= DIRECTIVE =
Count the lines in the material below that contain the word "should". Reply with the number alone.

>> START

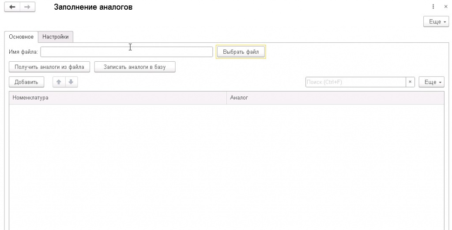
Task: Click the back navigation arrow
Action: [x=12, y=7]
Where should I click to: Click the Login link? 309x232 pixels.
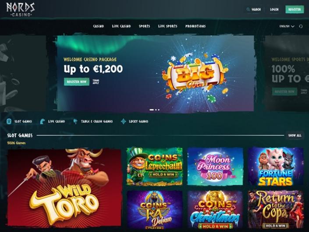274,9
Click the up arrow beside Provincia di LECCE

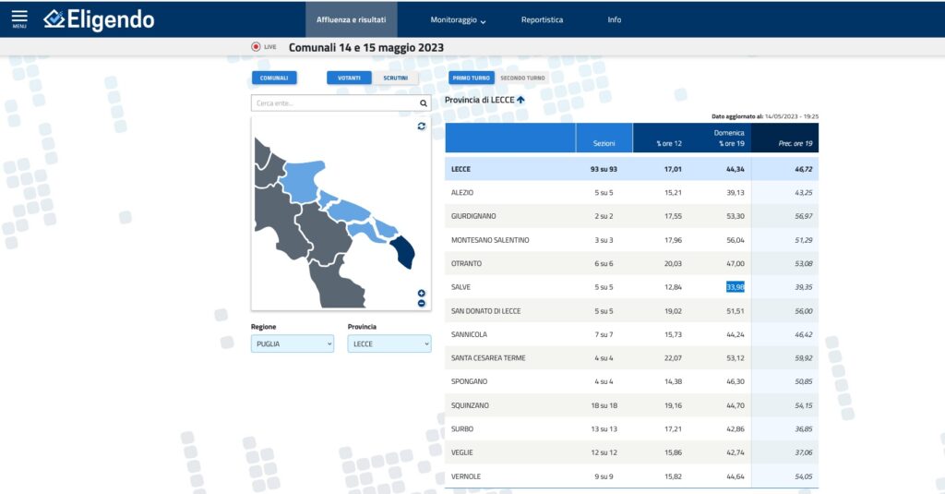tap(520, 100)
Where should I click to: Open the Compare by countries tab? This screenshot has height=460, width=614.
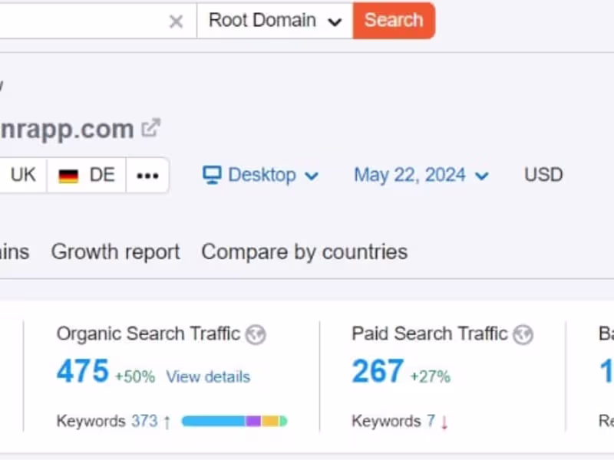304,251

>> END

= SOLUTION FOR THIS PROBLEM =
2